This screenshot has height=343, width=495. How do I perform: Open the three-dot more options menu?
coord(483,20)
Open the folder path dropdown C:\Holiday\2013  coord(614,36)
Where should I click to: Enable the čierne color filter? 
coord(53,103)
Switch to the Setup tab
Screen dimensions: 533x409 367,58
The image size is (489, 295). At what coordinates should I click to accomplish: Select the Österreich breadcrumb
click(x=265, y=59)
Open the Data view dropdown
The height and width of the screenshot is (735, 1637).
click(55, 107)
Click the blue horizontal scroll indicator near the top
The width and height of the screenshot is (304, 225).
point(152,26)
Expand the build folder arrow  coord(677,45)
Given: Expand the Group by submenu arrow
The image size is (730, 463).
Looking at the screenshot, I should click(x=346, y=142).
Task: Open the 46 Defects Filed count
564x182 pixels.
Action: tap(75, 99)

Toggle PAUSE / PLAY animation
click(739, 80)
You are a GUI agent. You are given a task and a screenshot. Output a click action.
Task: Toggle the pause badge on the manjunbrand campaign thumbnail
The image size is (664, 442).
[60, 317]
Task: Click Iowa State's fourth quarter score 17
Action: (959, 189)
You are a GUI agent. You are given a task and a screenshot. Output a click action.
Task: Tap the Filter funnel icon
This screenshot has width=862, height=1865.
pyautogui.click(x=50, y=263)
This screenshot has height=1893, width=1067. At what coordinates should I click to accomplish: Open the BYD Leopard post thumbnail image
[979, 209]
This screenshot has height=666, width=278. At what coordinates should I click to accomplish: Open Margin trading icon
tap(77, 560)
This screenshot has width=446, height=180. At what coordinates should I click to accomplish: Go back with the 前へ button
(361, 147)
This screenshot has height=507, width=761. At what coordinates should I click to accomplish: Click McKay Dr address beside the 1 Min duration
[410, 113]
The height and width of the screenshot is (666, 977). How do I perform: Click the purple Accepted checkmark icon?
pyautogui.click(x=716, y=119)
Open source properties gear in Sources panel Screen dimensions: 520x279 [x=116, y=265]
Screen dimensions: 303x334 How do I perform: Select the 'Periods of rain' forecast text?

[WORK INSTRUCTION]: Without altering a single word, write out the whole listing.

[OUTPUT]:
This screenshot has height=343, width=495. How do I perform: Open the three-dot more options menu?
coord(483,20)
Open the folder path dropdown C:\Holiday\2013  coord(614,36)
Where should I click to: Enable the čierne color filter? 
coord(53,103)
Switch to the Setup tab
Screen dimensions: 533x409 367,58
The image size is (489, 295). At what coordinates should I click to accomplish: Select the Österreich breadcrumb
click(x=265, y=59)
Open the Data view dropdown
The height and width of the screenshot is (735, 1637).
click(55, 107)
Click the blue horizontal scroll indicator near the top
The width and height of the screenshot is (304, 225).
point(152,26)
Expand the build folder arrow  coord(677,45)
Given: Expand the Group by submenu arrow
The image size is (730, 463).
Looking at the screenshot, I should click(x=346, y=142).
Task: Open the 46 Defects Filed count
564x182 pixels.
Action: tap(75, 99)

Toggle PAUSE / PLAY animation
click(739, 80)
You are a GUI agent. You are given a task and a screenshot. Output a click action.
Task: Toggle the pause badge on the manjunbrand campaign thumbnail
The image size is (664, 442).
[60, 317]
Task: Click Iowa State's fourth quarter score 17
Action: (959, 189)
You are a GUI agent. You are given a task and a screenshot. Output a click action.
Task: Tap the Filter funnel icon
This screenshot has width=862, height=1865.
pyautogui.click(x=50, y=263)
This screenshot has height=1893, width=1067. At what coordinates should I click to accomplish: Open the BYD Leopard post thumbnail image
[979, 209]
This screenshot has height=666, width=278. At what coordinates should I click to accomplish: Open Margin trading icon
tap(77, 560)
This screenshot has width=446, height=180. At what coordinates should I click to accomplish: Go back with the 前へ button
(361, 147)
This screenshot has height=507, width=761. At what coordinates should I click to accomplish: Click McKay Dr address beside the 1 Min duration
[410, 113]
The height and width of the screenshot is (666, 977). How do I perform: Click the purple Accepted checkmark icon?
pyautogui.click(x=716, y=119)
Open source properties gear in Sources panel Screen dimensions: 520x279 [x=116, y=265]
Screen dimensions: 303x334 How do I perform: Select the 'Periods of rain' forecast text?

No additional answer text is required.